═════ Textauszug

Doch der Zahn der Zeit nagt. In der Saison 1939 trumpft sein junger Teamkollege Hermann Lang auf und holt den Titel. Neubauer und Caracciola geraten aneinander, weil der 38-jährige Altmeister um seinen Platz fürchtet. Am 23. Juli 1939 gewinnt Caracciola abermals am Nürburgring den Deutschland-GP. Er wird "Großdeutscher Meister" und zieht sich nach Lugano zurück. Doch der Rennzirkus kriselt. Der neue Weltkrieg lässt die Motoren verstummen.

Im Konflikt mit der Diktatur trotz irritierender Gedanken

Allein in Berlin will man ihm seine Altersruhe nicht gönnen. Die Reichskanzlei fordert ihn zur Rückkehr nach Deutschland auf. "Caratsch" verweigert sich. Seine mit Daimler-Benz vertraglich vereinbarte Rente wird gestrichen. Desertation, Fahnenflucht, gar Verrat am Vaterland werden ihm aus der Reichskanzlei angedichtet.

Caracciola ist zu diesem Zeitpunkt Obersturmführer der Nationalsozialistischen Kraftfahrkorps (NSKK), auch wenn er nie Mitglied der NSDAP oder wie Rosemeyer SS-Hauptsturmführer wurde. Ohne diese Mitgliedschaft hätte "Caratsch" seinen Beruf nicht ausüben können. Im Gegensatz zu einigen anderen Rennfahrern sonnte er sich nicht dauerhaft im Glanz der Partei-Propaganda.

Trotzdem war er ein politischer Mitläufer. Obwohl in der Schweiz lebend, von Berlin um seinen Unterhalt gebracht und selbst auf Distanz zu den Nationalsozialisten gegangen, endete sein zweites Buch "Rennen-Siege-Rekorde" mit den Worten: "Wenn der Sieg der Waffen errungen ist, wird der Führer auch wieder den Befehl zum Kampf der Rennwagen geben." Ob er sich so für den Fall des deutschen Siegs eine Fortsetzung seiner Karriere sichern wollte?

══════════
═════ Aufgeführte Datensätze

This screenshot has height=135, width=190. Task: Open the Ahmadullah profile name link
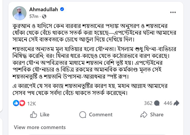point(44,9)
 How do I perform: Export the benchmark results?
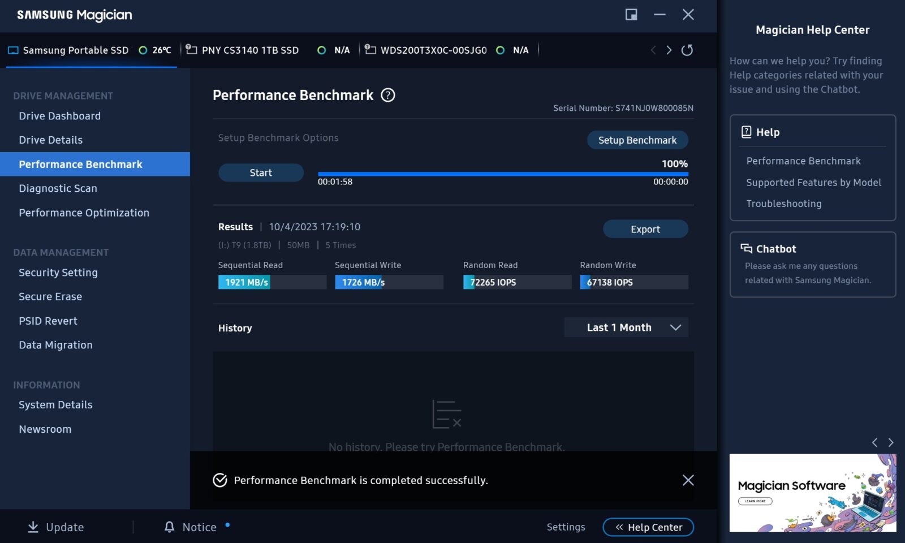645,229
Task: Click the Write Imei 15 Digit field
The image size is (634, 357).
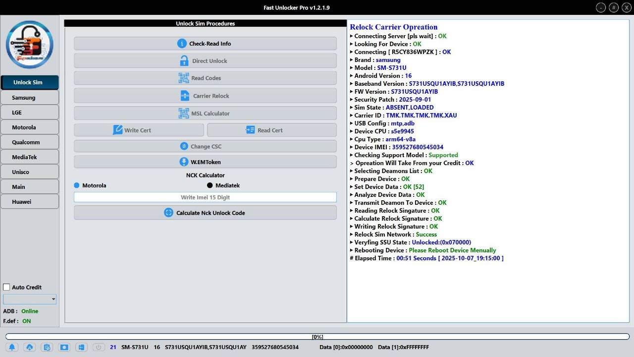Action: [x=205, y=197]
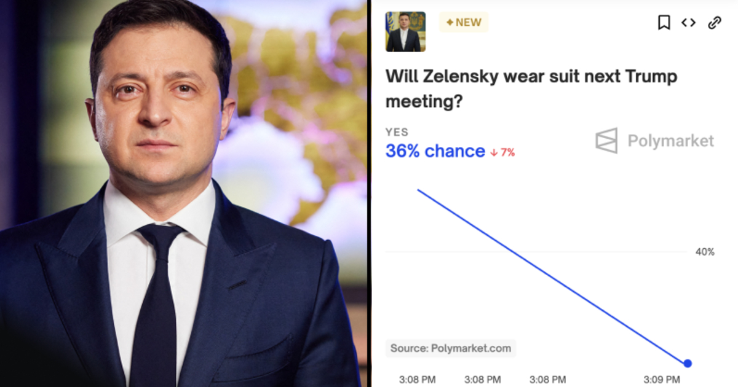
Task: Click the 3:09 PM time label
Action: click(x=662, y=380)
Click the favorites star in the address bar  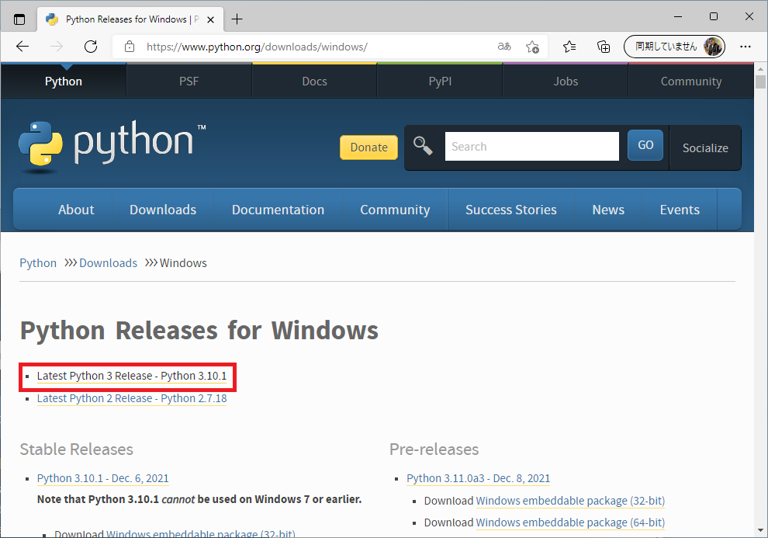coord(532,47)
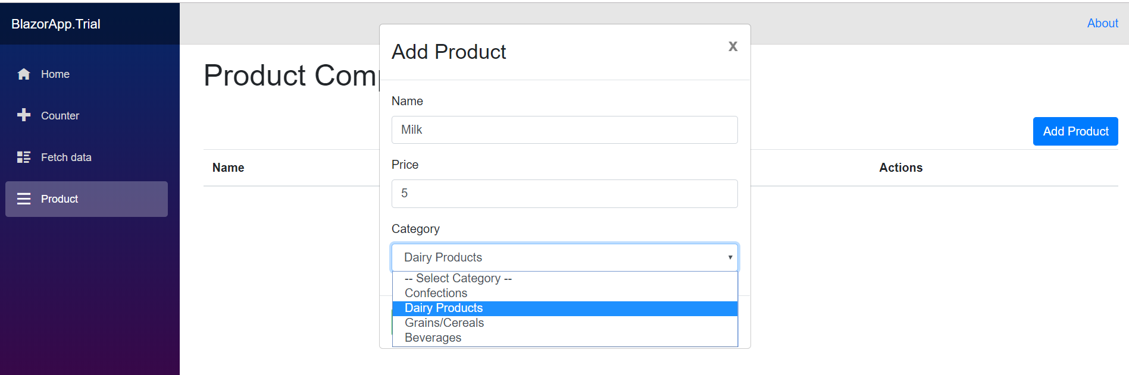Select the Counter plus icon

point(24,115)
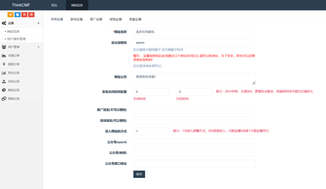Open 佣金记录 with the pie chart icon

pyautogui.click(x=14, y=90)
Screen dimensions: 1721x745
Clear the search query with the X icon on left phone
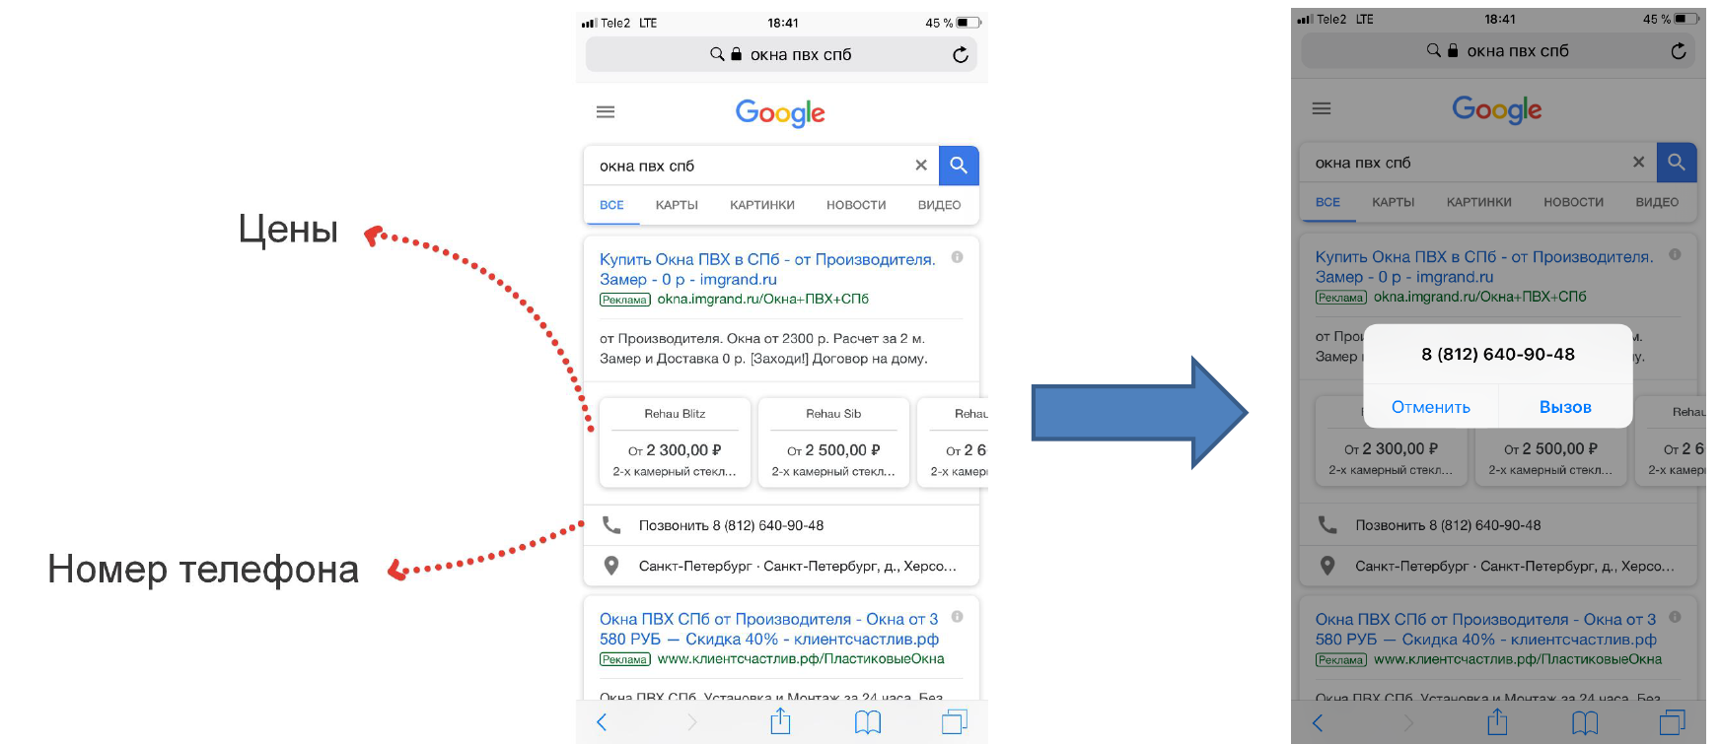click(x=921, y=166)
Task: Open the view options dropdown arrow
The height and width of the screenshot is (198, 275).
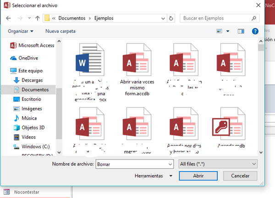Action: pos(228,31)
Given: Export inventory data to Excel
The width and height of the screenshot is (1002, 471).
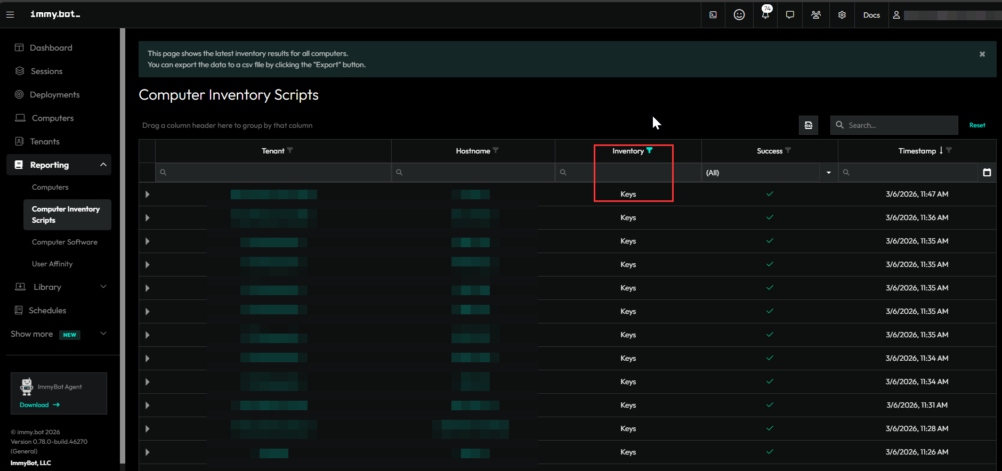Looking at the screenshot, I should coord(809,125).
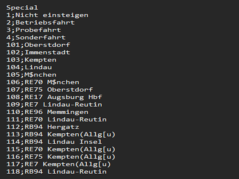The height and width of the screenshot is (179, 239).
Task: Place cursor on 'Sonderfahrt' line
Action: (36, 37)
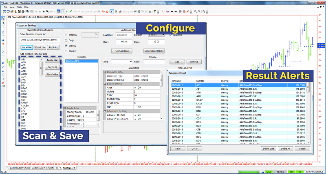Open the Last Date dropdown
326x175 pixels.
pos(131,35)
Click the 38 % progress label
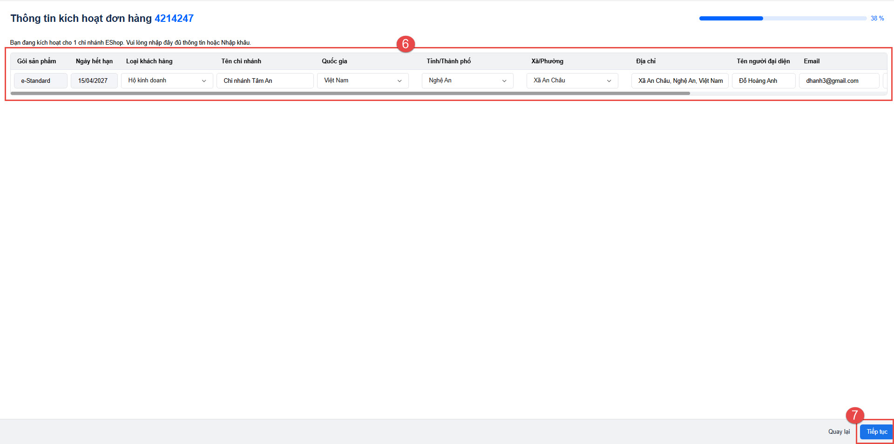This screenshot has height=444, width=894. [x=877, y=19]
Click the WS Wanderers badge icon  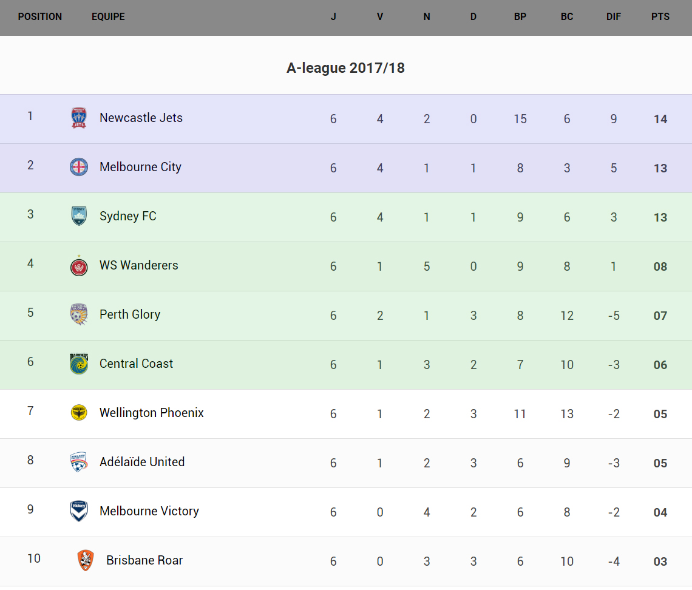click(x=79, y=266)
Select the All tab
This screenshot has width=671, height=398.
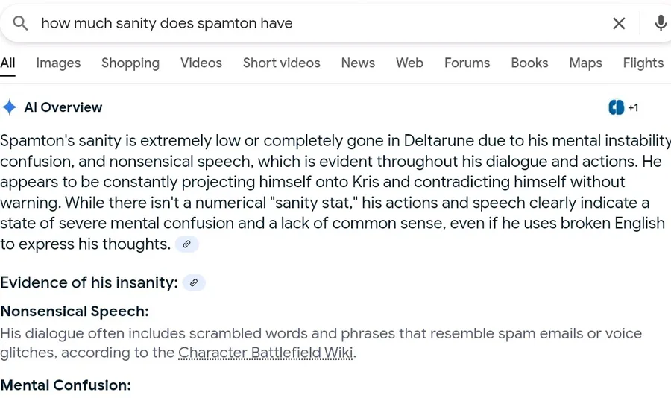click(x=7, y=63)
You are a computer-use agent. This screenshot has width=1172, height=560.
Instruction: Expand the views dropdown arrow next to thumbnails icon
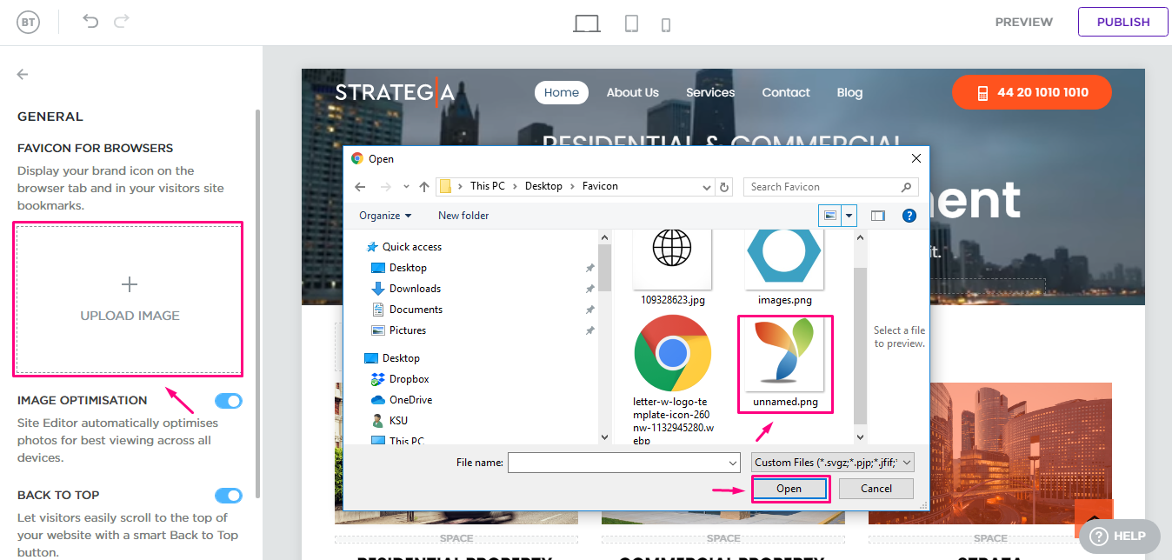(x=848, y=215)
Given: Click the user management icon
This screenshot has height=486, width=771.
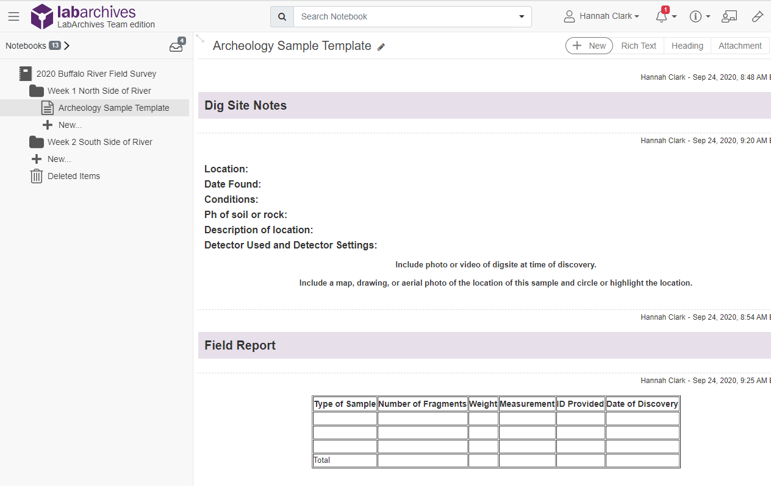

══════════

Arbeitsauftrag A: Welchen Titel trägt laut dem Textauszug über Caracciola sein zweites Buch?
Arbeitsauftrag B: Führe den Textauszug über Caracciola nach seinem letzten Satz weiter.
Die Datensätze spielen hierfür keine Rolle.

Ausgabe A: „Rennen-Siege-Rekorde“

Ausgabe B:
Das gescheiterte Comeback

Die Versuche, seine Rennfahrerkarriere wieder aufleben zu lassen, verlaufen tragisch. Beim Training zum Indianapolis 500 im Jahr 1946 verunglückt er schwer, als ihn ein Vogel am Kopf erwischte. Caracciola überlebte, weil die Organisatoren darauf bestanden hatten, er müsse den Helm eines Panzer-Fahrers tragen. Die Mille Miglia 1952 schloss er zwar als Vierter ab, doch kurz darauf verunglückte er beim Preis von Bern erneut.

Zwischenzeitlich in Führung liegend, überholten ihn die Markenkollegen Hermann Lang und Karl Kling. Caracciola erhöhte das Risiko, in der 13. Runde verlor er die Kontrolle über den 300 SL. Er prallte mit dem Heck gegen einen Baum. Blutüberströmt wurde er aus dem verbeulten Totalschaden geborgen. "Caratsch" überlebte, dieses Mal war sein Bein schwer verletzt.

F1-Legenden-Serie: Die Besten aller Zeiten

Nach 137 Siegen für Mercedes beendete ein dreifacher Unterschenkelbruch die sportliche Laufbahn des Rheinländers endgültig. Erst vier Jahre später kehrte er in seinen gelernten Beruf als Autoverkäufer zurück und kümmerte sich für Daimler-Benz um die amerikanischen und britischen Soldaten in Europa.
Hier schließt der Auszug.